Black stools are a worrisome symptom because it may be due to bleeding into the gastrointestinal tract, most often the esophagus, stomach or duodenum. Red blood cells are broken down by digestive enzymes and turn the stool black. These stools tend to be tarry and foul smelling. This can be a medical emergency; black tarry stools should not be ignored.

Blood from nosebleeds or from dental procedure and injuries can be swallowed and may be the cause of black stool.

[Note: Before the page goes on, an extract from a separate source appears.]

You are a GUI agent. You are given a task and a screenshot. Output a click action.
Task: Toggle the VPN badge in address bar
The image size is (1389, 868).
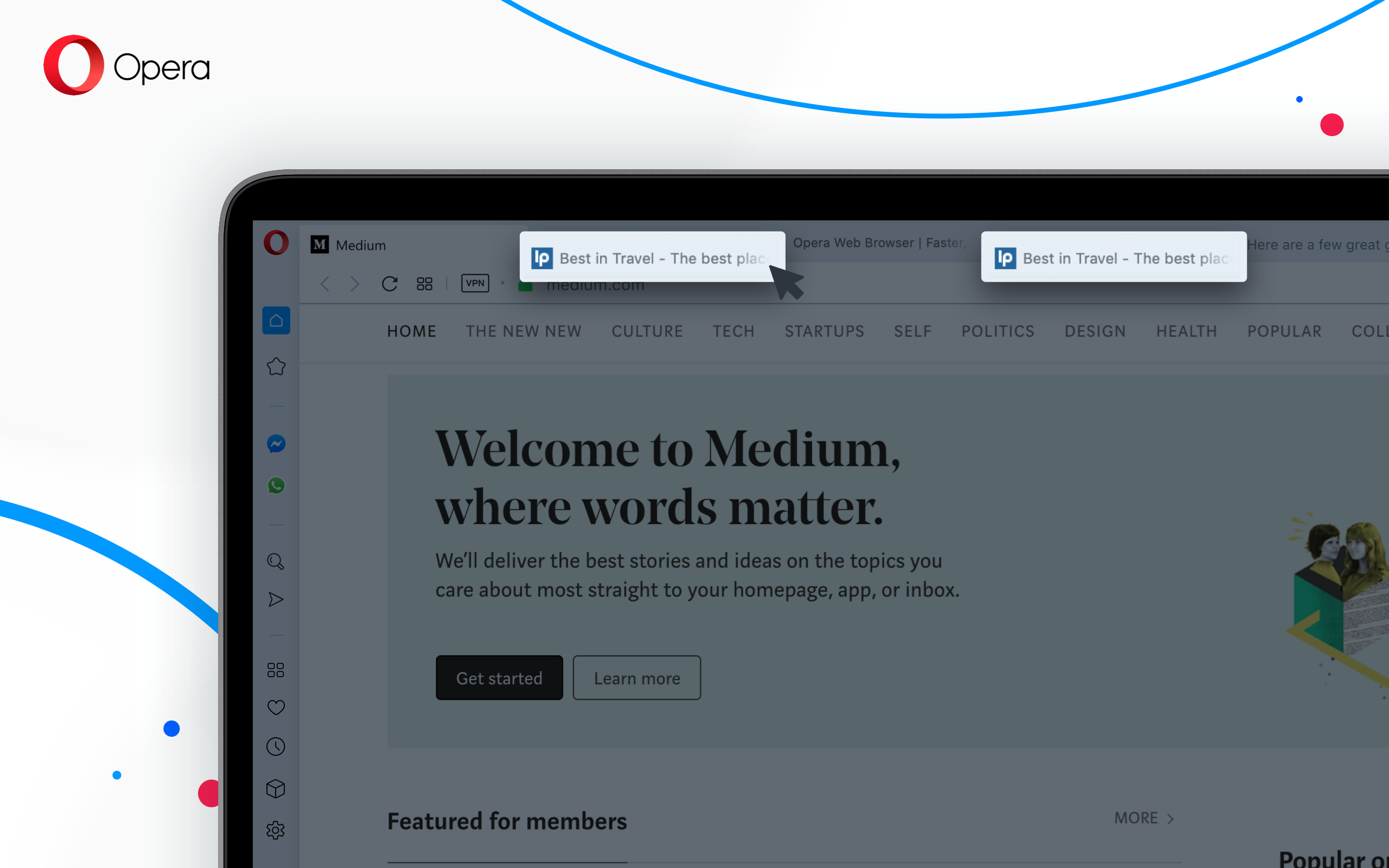point(475,283)
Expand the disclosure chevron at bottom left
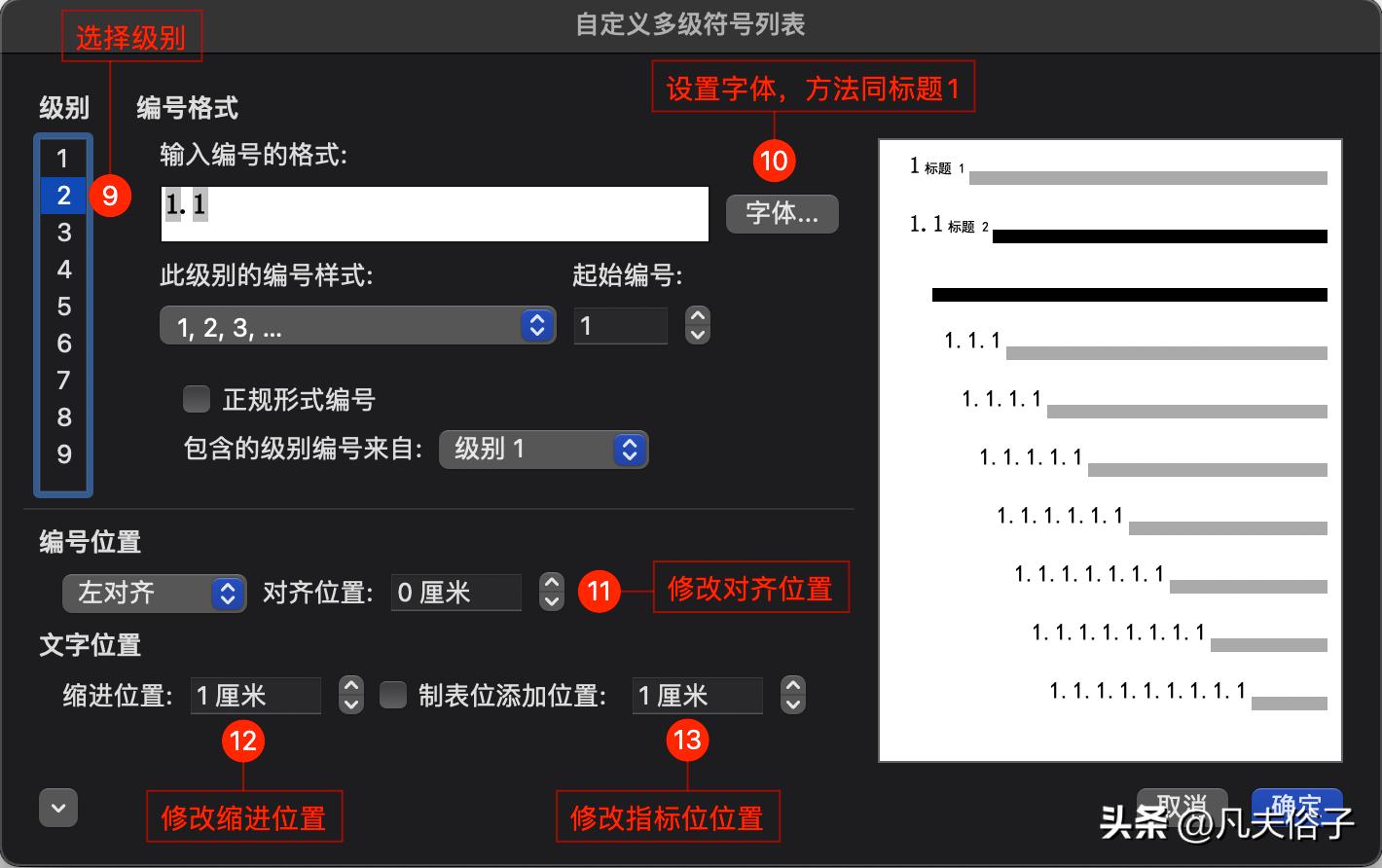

Certain foods and medications can turn stool black, including iron, bismuth (Pepto Bismol, loperamide [Kaopectate]), beets, and licorice. While the stools may be black, they also tend to be gritty and not tarry. Pregnant women may have black stools due to prenatal vitamins, which contain iron.

Bright red stools

The most common cause of bright red stool is bleeding from hemorrhoids, but other bleeding causes are much more significant. For that reason, blood in the stool should never be ignored. Other causes include infection, inflammatory bowel disease (Crohn's disease, ulcerative colitis), diverticular bleeding, tumors, and arteriovenous malformations (AVM). Brisk bleeding from the upper GI tract may cause stools to be red instead of black because there has not been enough time for the red blood cells to be digested. Red food coloring and beets can also give a reddish hue to the stool.

Light-colored white or clay-colored stools

White or clay colored stool are often seen with liver or biliary tract diseases. Lack of bile which gives stool its brown color leaves it appearing pale.